[Data for this exercise — start]

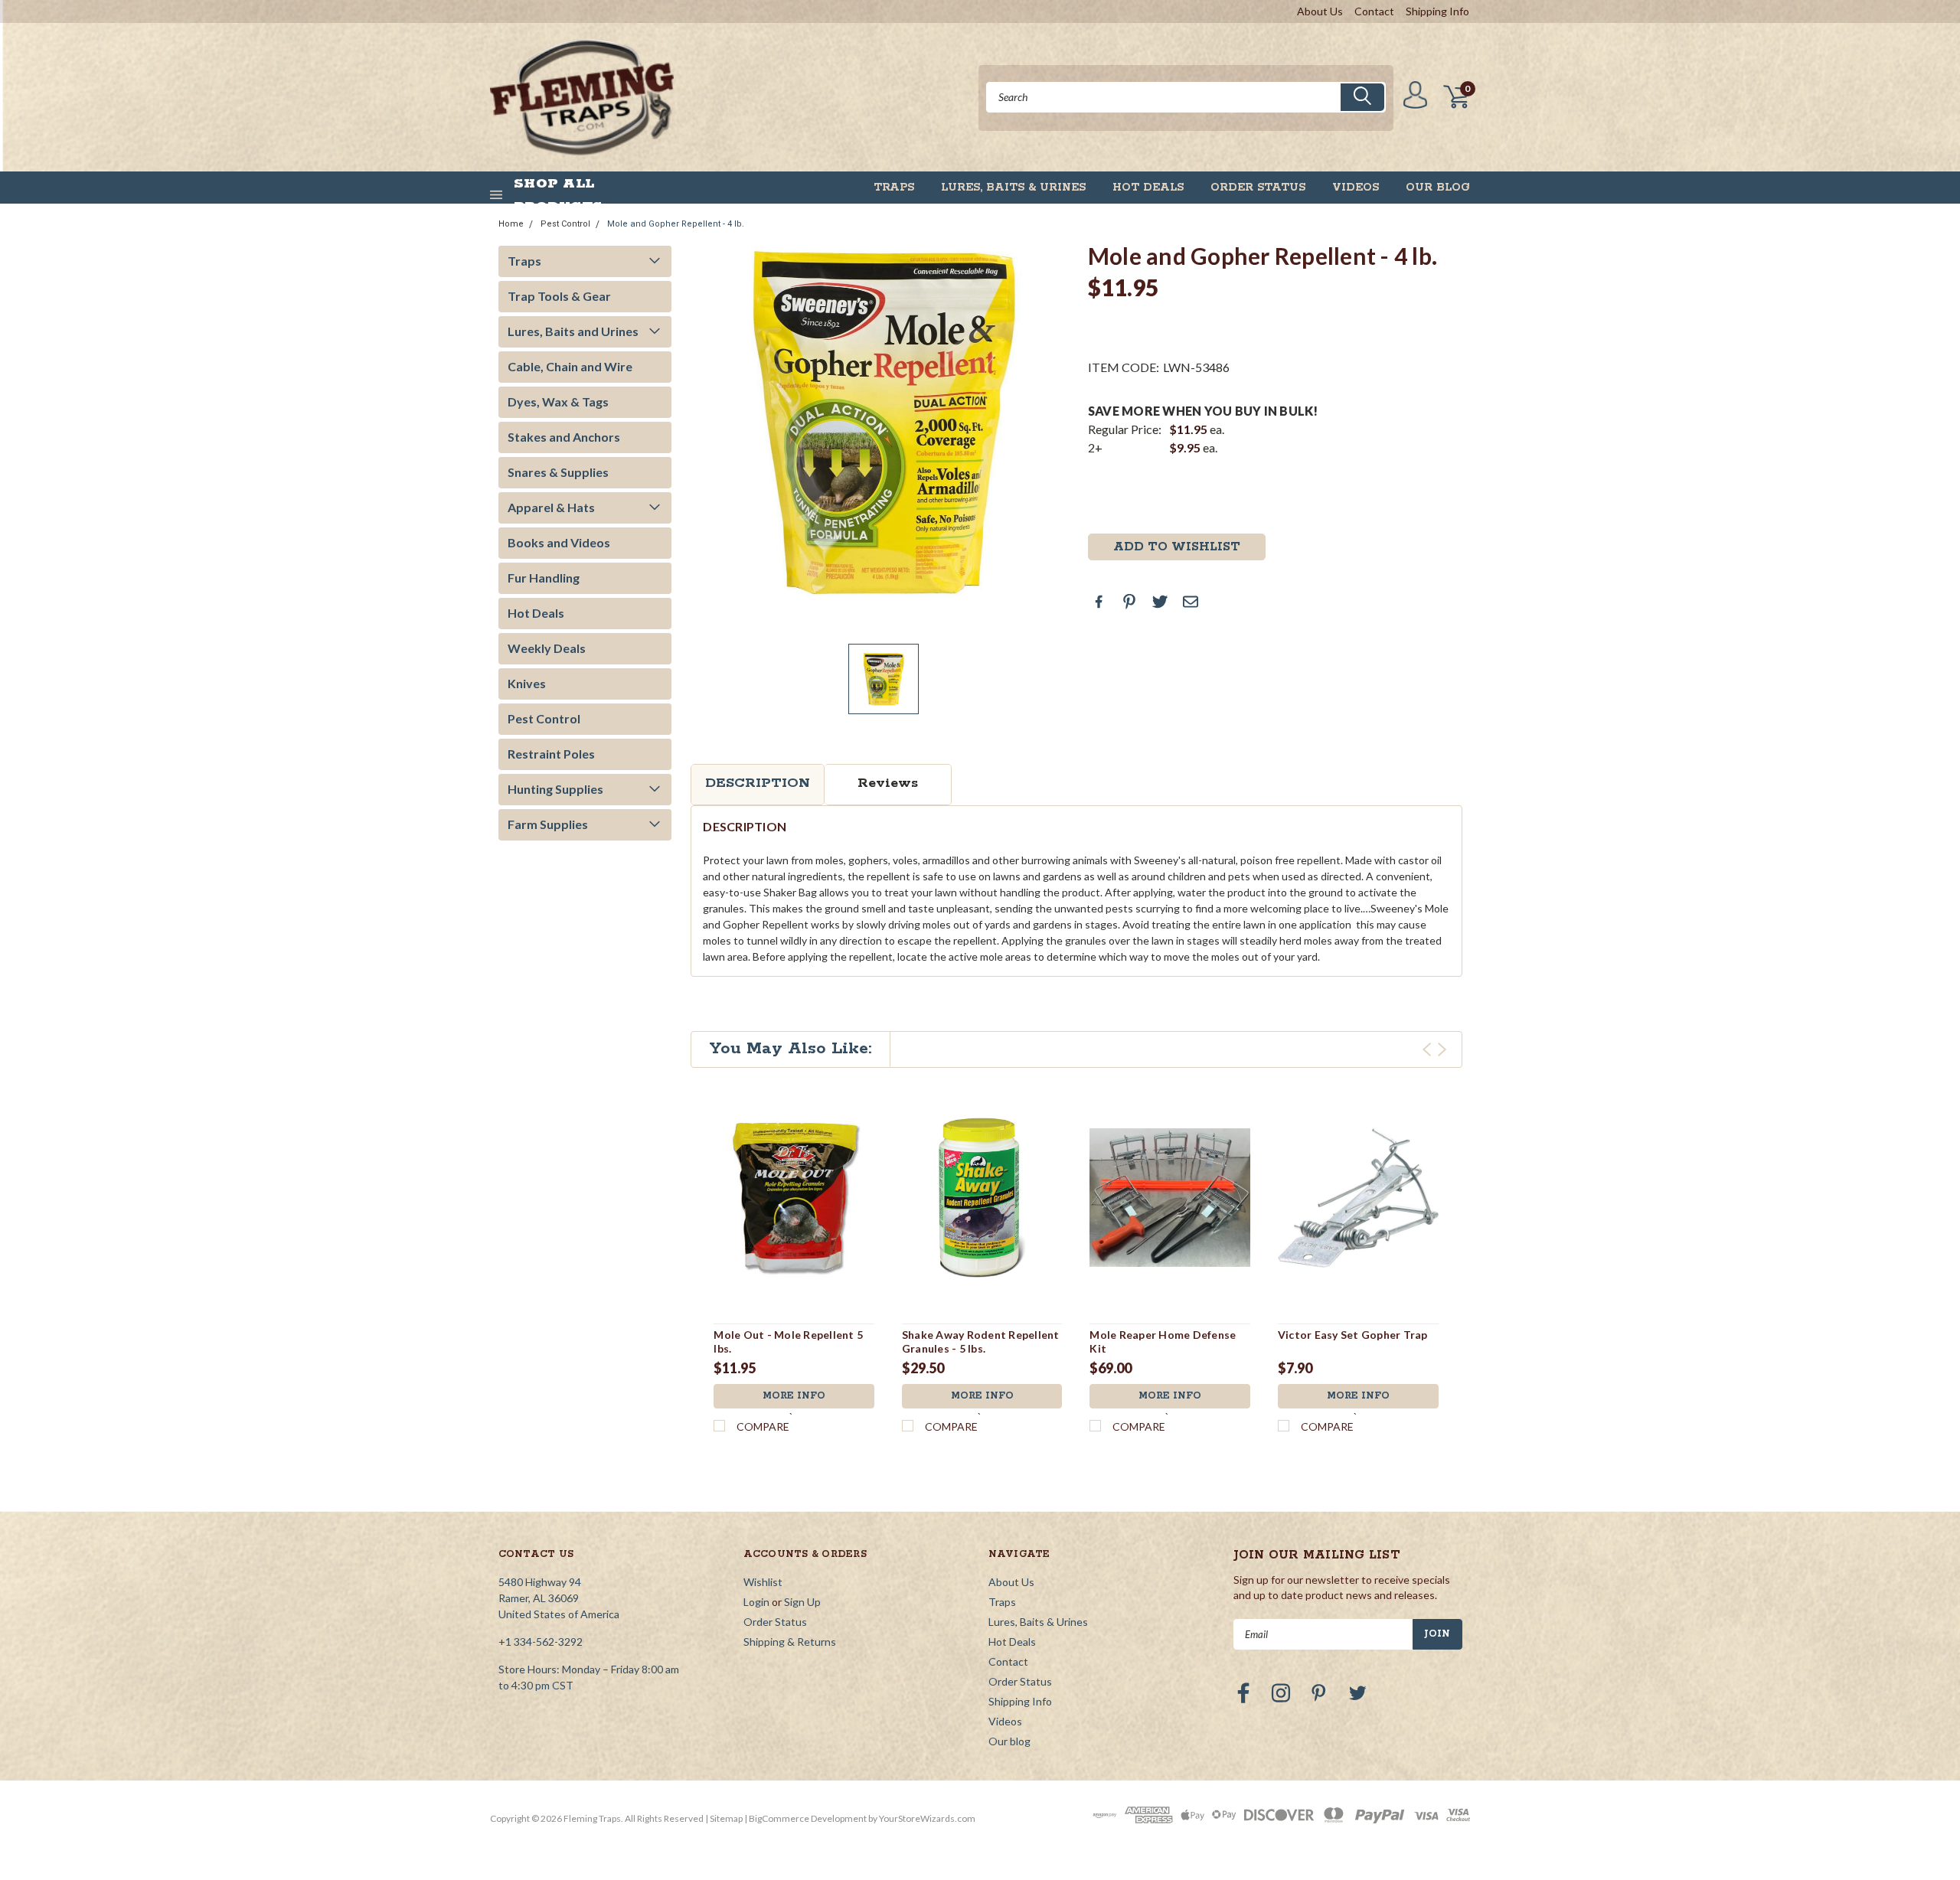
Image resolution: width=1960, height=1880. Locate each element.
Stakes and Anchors (564, 436)
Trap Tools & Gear (559, 296)
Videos (1355, 187)
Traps (894, 187)
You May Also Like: (790, 1048)
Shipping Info (1437, 11)
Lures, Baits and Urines (573, 331)
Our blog (1438, 187)
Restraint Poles (551, 753)
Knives (527, 683)
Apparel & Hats (551, 507)
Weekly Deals (547, 648)
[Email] (1190, 601)
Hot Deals (1148, 187)
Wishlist (762, 1581)
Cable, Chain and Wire (570, 366)
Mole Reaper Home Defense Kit (1162, 1341)
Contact (1374, 11)
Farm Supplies (548, 824)
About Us (1320, 11)
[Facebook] (1098, 601)
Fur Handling (544, 577)
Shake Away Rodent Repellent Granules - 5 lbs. (981, 1341)
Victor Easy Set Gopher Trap (1353, 1334)
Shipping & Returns (789, 1641)
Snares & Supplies (558, 472)
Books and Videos (559, 542)
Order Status (1257, 187)
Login (756, 1601)
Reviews (888, 783)
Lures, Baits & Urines (1013, 187)
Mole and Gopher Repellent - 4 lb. (675, 224)
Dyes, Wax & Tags (558, 401)
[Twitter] (1160, 601)
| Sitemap (724, 1818)
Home (511, 224)
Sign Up (802, 1601)
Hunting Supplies (555, 789)
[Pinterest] (1129, 601)
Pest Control (565, 224)
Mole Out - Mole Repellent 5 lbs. (788, 1341)
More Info (794, 1396)
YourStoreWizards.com (927, 1818)
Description (757, 783)
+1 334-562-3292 (540, 1641)
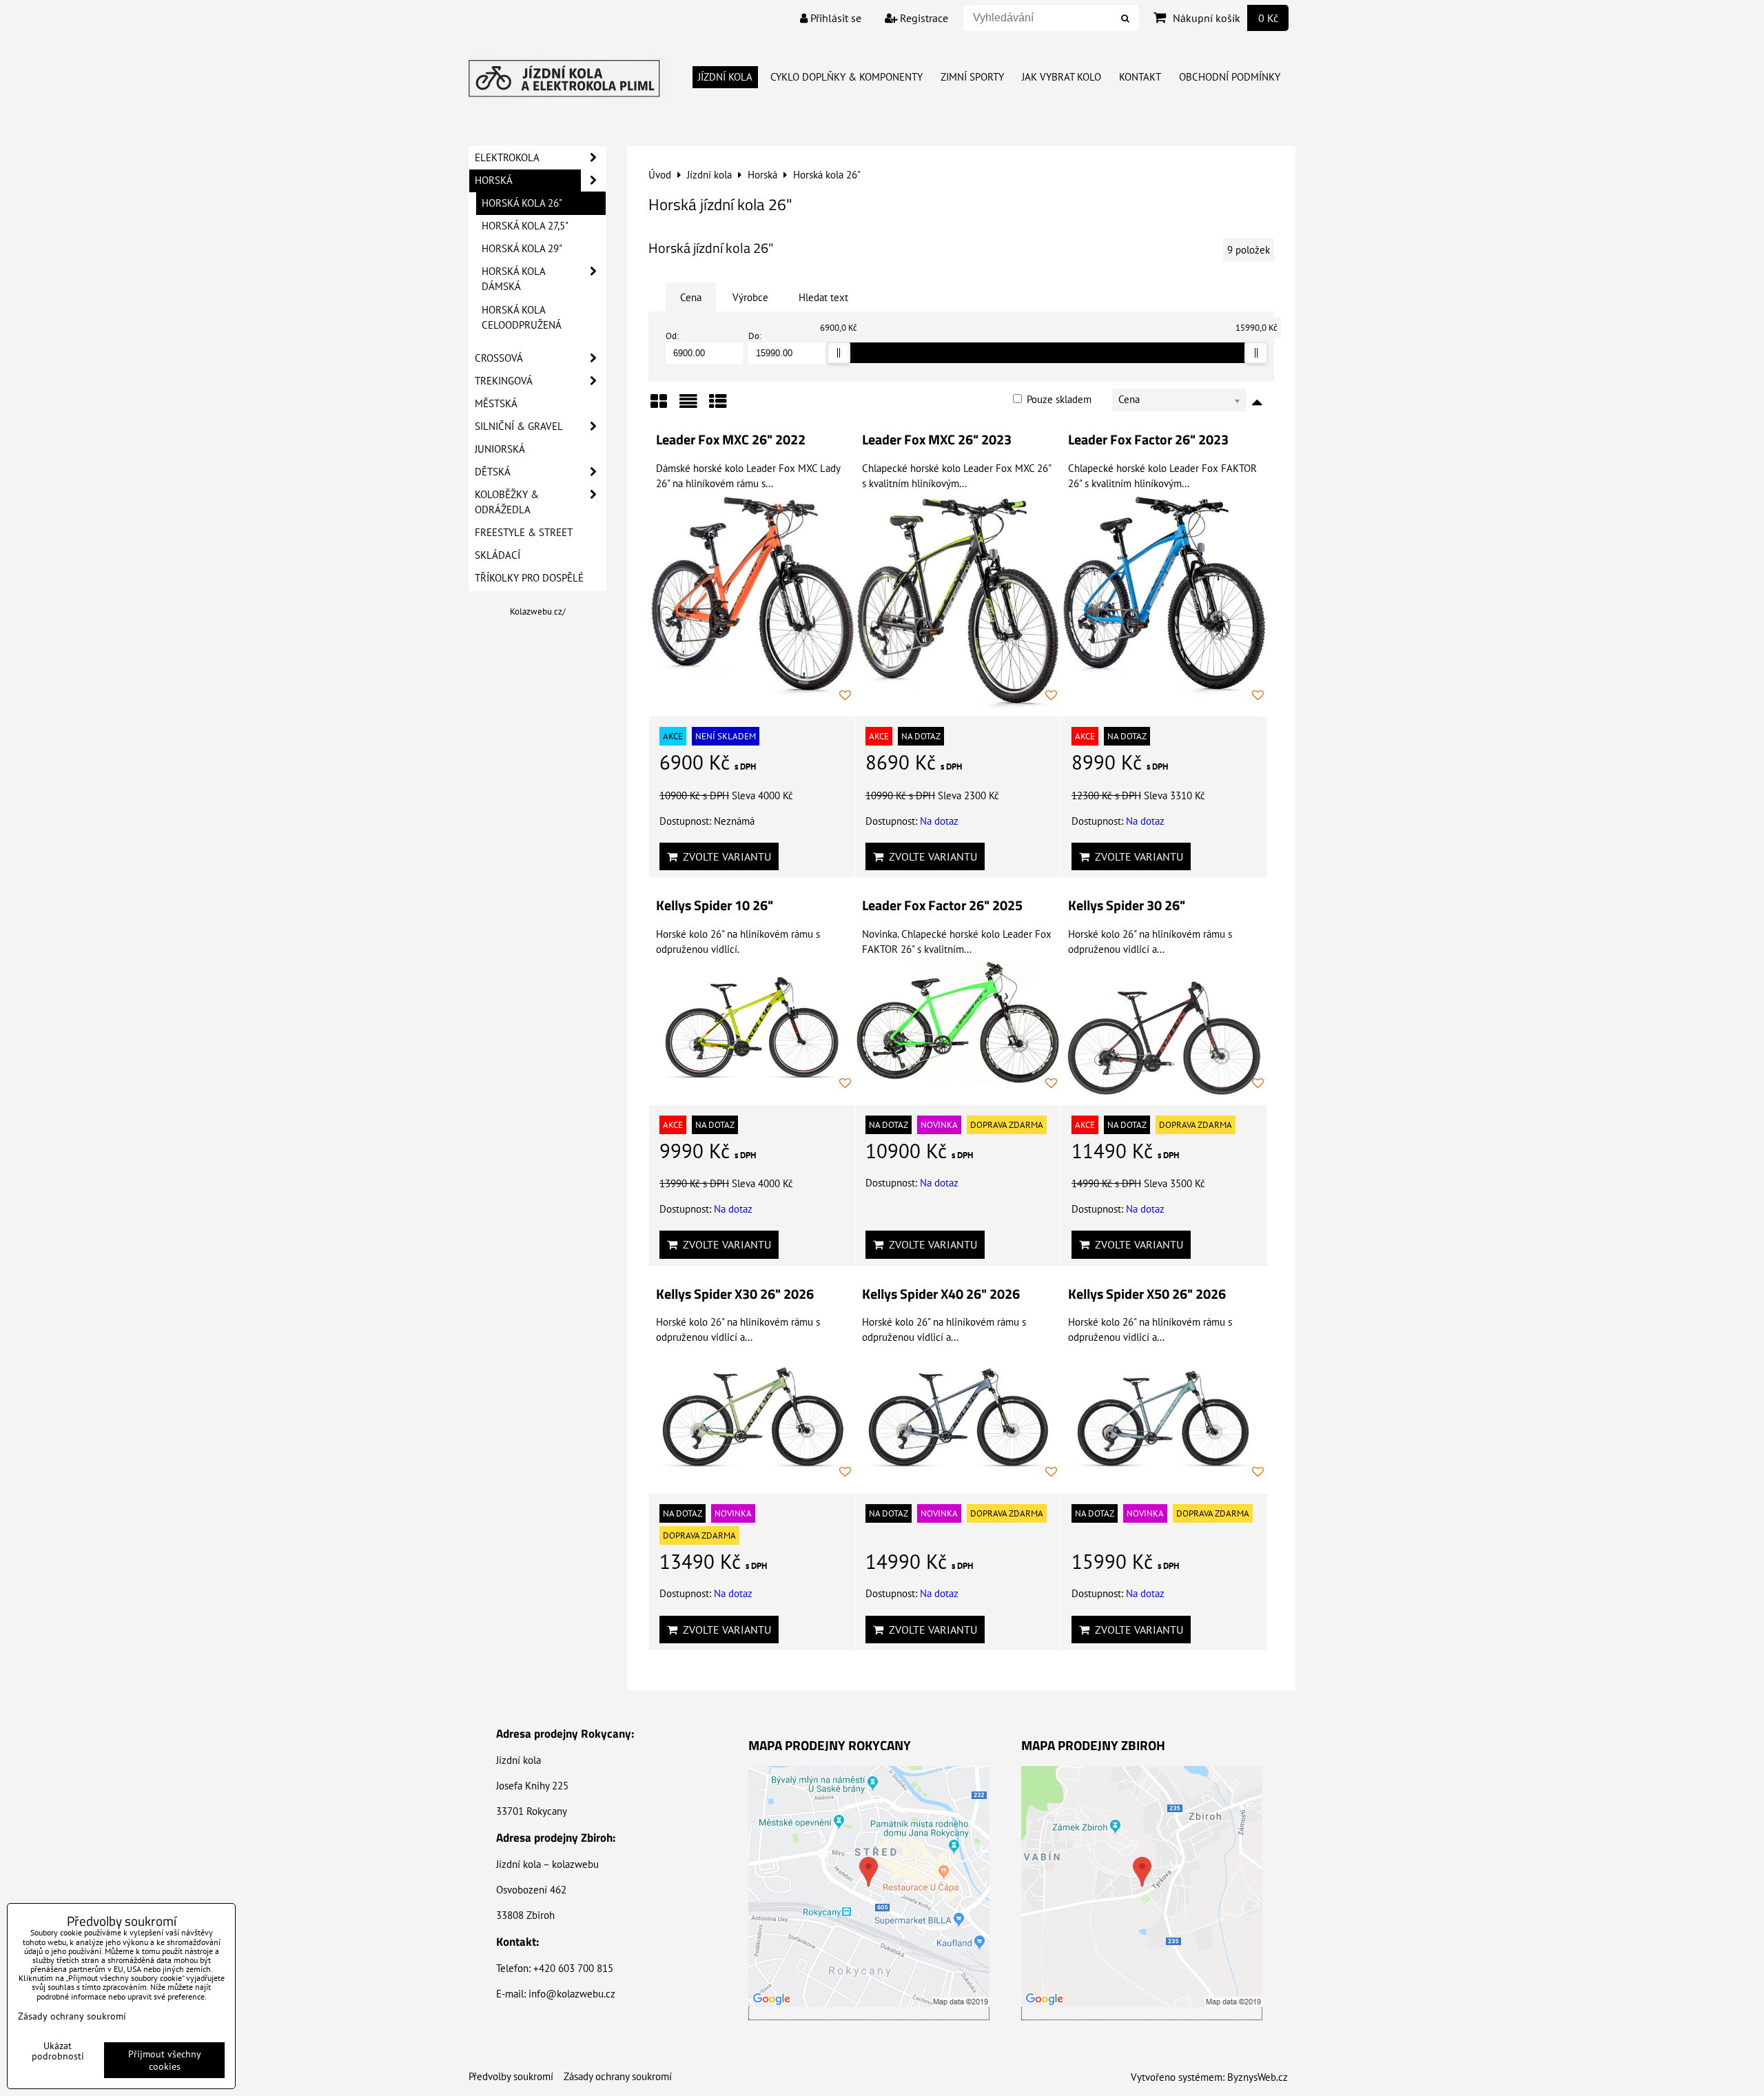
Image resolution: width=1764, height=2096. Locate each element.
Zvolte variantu (724, 856)
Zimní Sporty (972, 76)
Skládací (497, 555)
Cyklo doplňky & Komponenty (846, 76)
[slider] (838, 353)
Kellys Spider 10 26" (714, 905)
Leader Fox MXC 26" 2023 (937, 439)
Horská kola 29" (522, 248)
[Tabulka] (718, 406)
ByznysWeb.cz (1257, 2077)
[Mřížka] (658, 406)
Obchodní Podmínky (1229, 76)
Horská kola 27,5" (525, 225)
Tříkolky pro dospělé (529, 577)
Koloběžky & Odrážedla (507, 502)
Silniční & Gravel (519, 426)
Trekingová (504, 380)
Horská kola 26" (522, 202)
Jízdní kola (725, 76)
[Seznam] (688, 406)
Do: (754, 336)
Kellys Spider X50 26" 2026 (1147, 1294)
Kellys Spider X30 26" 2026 (735, 1294)
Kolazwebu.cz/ (538, 611)
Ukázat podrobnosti (58, 2051)
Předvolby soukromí (511, 2076)
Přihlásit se (834, 18)
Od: (672, 336)
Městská (496, 403)
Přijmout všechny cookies (164, 2060)
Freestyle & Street (524, 532)
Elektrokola (507, 157)
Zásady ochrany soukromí (618, 2076)
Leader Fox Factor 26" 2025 (942, 905)
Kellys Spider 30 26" (1126, 905)
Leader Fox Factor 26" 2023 (1148, 439)
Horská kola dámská (514, 279)
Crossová (499, 357)
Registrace (922, 18)
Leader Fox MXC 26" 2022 (731, 439)
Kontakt (1140, 76)
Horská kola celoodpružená (522, 317)
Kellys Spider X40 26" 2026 (941, 1294)
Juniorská (500, 448)
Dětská (493, 471)
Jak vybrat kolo (1061, 76)
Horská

[Data for this exercise — finish]

_Exercise instructions_
Among the lines above, find those that contain the word "height" and copy them.

_Your response_
Image resolution: width=1960, height=1880. Locate each element.
Image resolution: width=1764, height=2096. Locate each element.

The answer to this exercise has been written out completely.